The Titanic is a toy boat
compared to God's love

Our evangelization task would be easy if we could tap the excitement that the movie "Titanic" is generating and rechannel it toward our faith.

Millions of people are going to theatres early and often to get tickets to the movie that is titanic in story line, customer line and clock time.

Many are returning several times to experience the heart-wrenching film whose haunting musical score causes some to sob as they recall scenes while listening to a CD or tape.

Much talk around the water cooler at work, the lunch table at schools and the fireplace at home centers on various questions about the movie, such as:

Was the love story true?
Did the woman die?
Why weren't there more lifeboats, etc. etc.?

If we focused so much time, energy and discussion on faith in Jesus Christ, we would be able to embrace, celebrate and carry forward into the next millennium with ease - no matter what it would bring, and fully expecting it to bring Jesus.

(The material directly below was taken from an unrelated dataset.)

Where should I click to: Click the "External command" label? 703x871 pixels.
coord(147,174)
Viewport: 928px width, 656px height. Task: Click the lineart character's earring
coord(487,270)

Actually, it should not be that hard because the hottest movie ticket ever sold pales in comparison to the greatest story ever told - despite some parallels:

Tips of icebergs are involved in both: However, while the tip of an iceberg brought down the Titanic, the tip of the iceberg that is God's love lifts us up.

Both are love stories: However, the romance of Leonardo DiCaprio's and Kate Winslet's characters are fiction, while God's love - first, in creating us and then, in sending his son to die to save is - is fact.

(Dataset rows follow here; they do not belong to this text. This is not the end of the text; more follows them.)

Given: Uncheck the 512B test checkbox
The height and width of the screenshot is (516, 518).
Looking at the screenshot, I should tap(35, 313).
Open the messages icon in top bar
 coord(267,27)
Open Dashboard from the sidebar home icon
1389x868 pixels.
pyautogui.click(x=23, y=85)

Both are great mysteries: However, the Titanic's mysterious fate and the awesomeness of our salvation both show the power of God, despite humans' egotistic belief that they can create something unsinkable.

Both involve death and burial: However, the Titanic's, at the bottom of the sea (sorry to tip off the ending for anyone visiting from another planet), quite likely is permanent, while Jesus' was only three days and ours - like the human victims on the Titanic - also will be temporary.

Both involve resurrection: However, the film's moving rendition of an afterlife is conjecture at best - albeit an inviting one to our minds - while God's resurrection for us remains clouded in mystery.

Both involve a precious jewel: However, the one in the film not only is fiction but also is only of this world, while the jewel Jesus offers us is life everlasting.

By my count, despite some parallels and the awesomeness of both moments of history, our salvation through Jesus Christ wins, hands down (or all hands on deck, whichever you prefer).

The only two unsinkable things here are Molly Brown and our faith - and even Molly eventually met her maker the same way we will.

So why do we seem to marvel so much more at a boat that sank than at the One who calmed the sea?



(This editorial originally appeared in The Catholic Spirit, newspaper of the Archdiocese of St. Paul and Minneapolis, written by Mike Tighe, managing editor. It is reproduced here with Mr. Tighe's kind permission.)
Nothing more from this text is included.